Clair Chandler, who passed away at 88 on August 6, 2003, is best remembered in the community for his steadfast devotion to preserving Monroeville’s historical landmarks. Those who knew him thought of him as a soft-spoken, good natured, hardworking man who was always willing to donate his time and skills to the betterment of the community. He was all that and more.

Clair’s Widow Remembers

His wife of fifty-eight years, Marilyn said, “Not many knew Chub like I did. Clair was a remarkable man who loved to laugh. He enjoyed practical jokes. When he was young, he loved to amaze and fool his family, friends and classmates with magic tricks. From the time of our courtship, I learned he was a cutup and biggest tease in the world. I recall he gave me a printed card reading, ‘If you’d like to know how to keep an idiot busy for hours, turn this card over.’ When I did, the very same message was there! Other times he would insist I solve a wooden puzzle like a Rubic’s cube before we could leave on our dates.”
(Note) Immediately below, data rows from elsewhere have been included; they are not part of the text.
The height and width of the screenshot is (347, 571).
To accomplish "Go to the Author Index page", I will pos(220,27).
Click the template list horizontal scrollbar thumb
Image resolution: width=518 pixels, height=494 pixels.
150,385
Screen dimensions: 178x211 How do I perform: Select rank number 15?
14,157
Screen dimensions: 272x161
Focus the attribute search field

Marilyn said his classmates insisted he perform magic tricks for their high school reunion held in New Bethlehem in 1983 like he used to do fifty years earlier, and he did so with enthusiasm. Interestingly, he graduated from two high schools. After graduating from Rockville High School, which had a three-year curriculum, he went on to a fourth year at New Bethlehem High School, graduating in 1933.
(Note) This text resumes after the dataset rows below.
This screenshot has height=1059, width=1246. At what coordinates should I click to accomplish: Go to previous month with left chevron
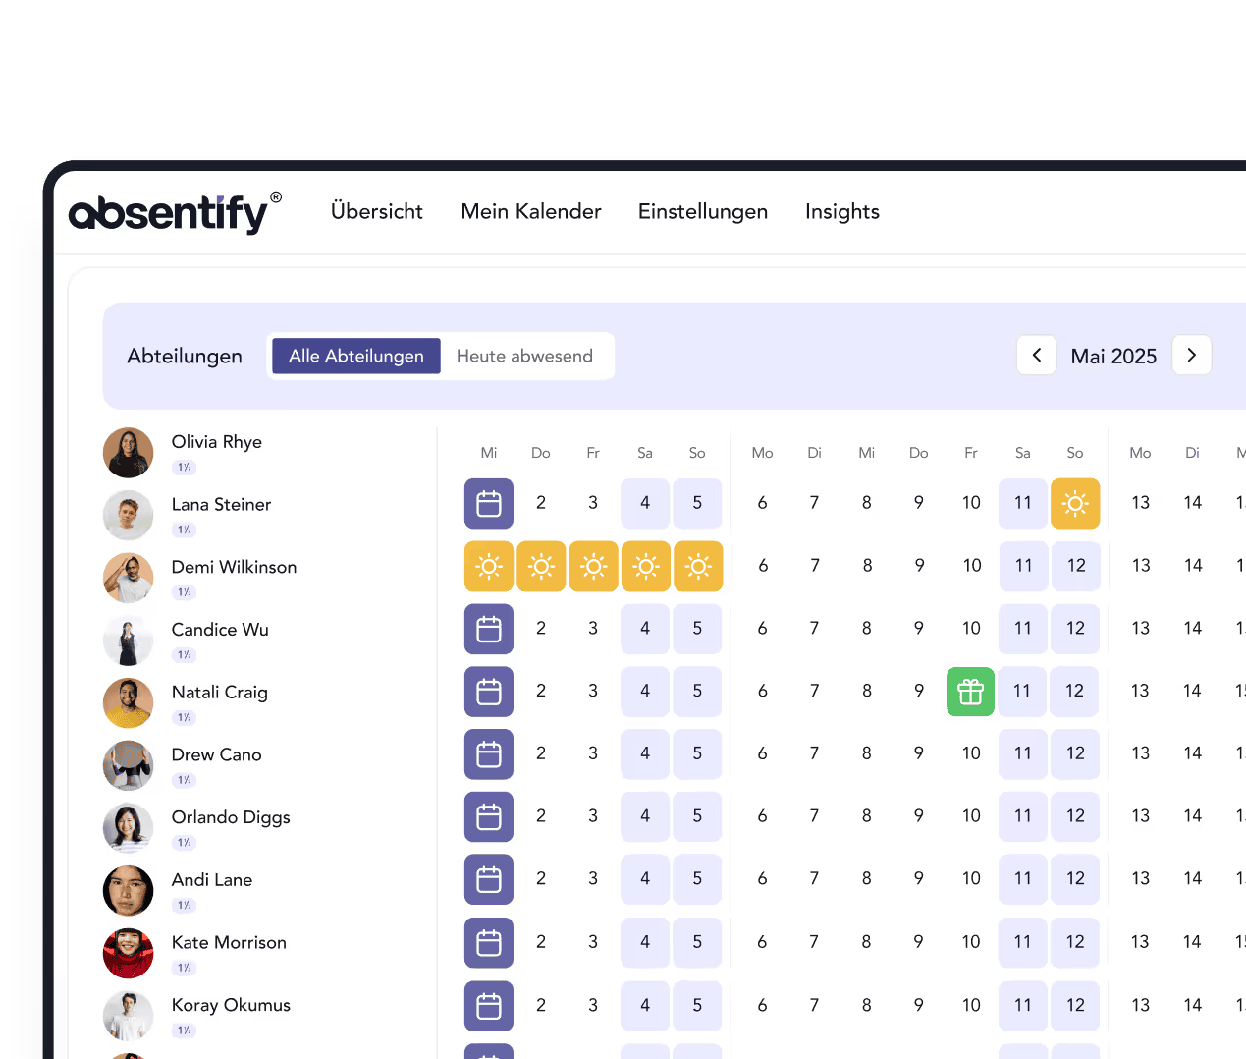(1036, 355)
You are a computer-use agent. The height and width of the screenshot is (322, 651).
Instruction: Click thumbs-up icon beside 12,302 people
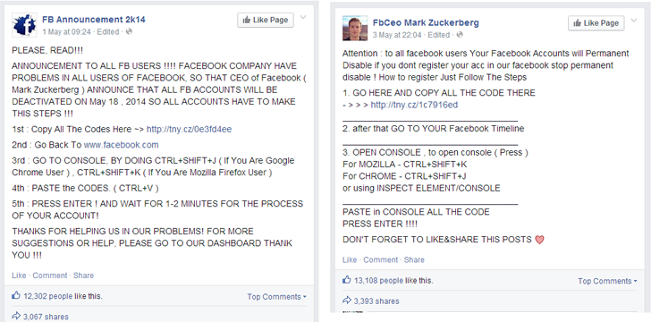[16, 295]
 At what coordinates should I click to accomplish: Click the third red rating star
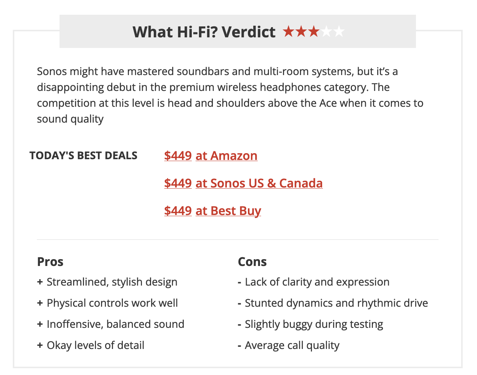coord(313,31)
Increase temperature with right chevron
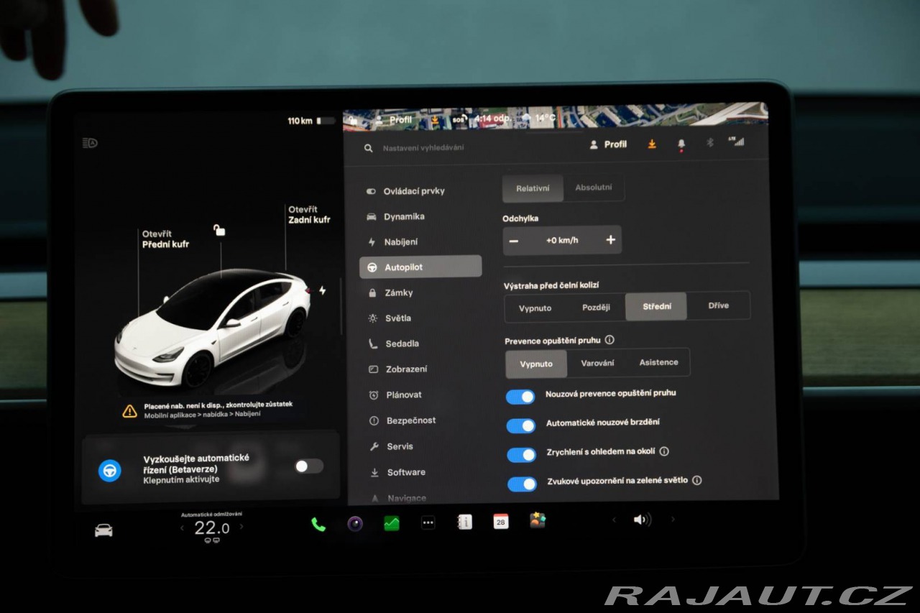Viewport: 920px width, 613px height. click(241, 527)
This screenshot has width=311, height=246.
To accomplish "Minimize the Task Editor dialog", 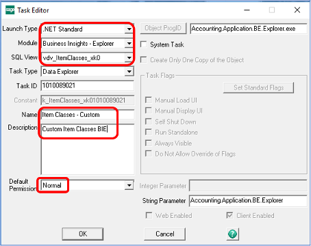I will coord(247,10).
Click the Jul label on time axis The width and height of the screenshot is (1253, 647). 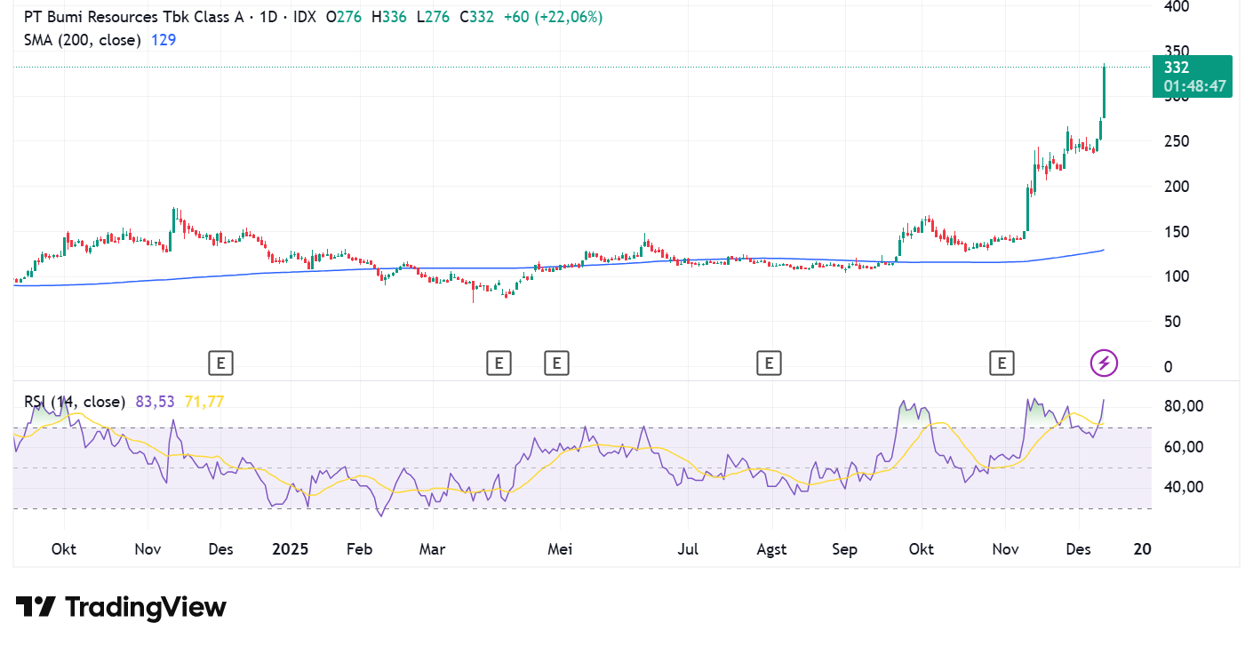coord(687,549)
Clair Recalled His Schoolboy Days

He wrote detailed remembrances for this reunion about his school days, including attending a one-room school house for the first eight grades with twenty-four other pupils. He wrote the teacher was always female and she was also the school’s nurse and janitor who maintained the potbelly stove to heat the school. There were two outhouses, one for each sex.

Clair described the two- room, two-story high school building he attended which also had no electric or plumbing. He wrote about fire escape from the second floor consisting of a rope hung out the window and how he walked two and a half miles to school while a few boys rode horses. There was a stable on the grounds to keep them and at noon time, the boys would feed their horses oats.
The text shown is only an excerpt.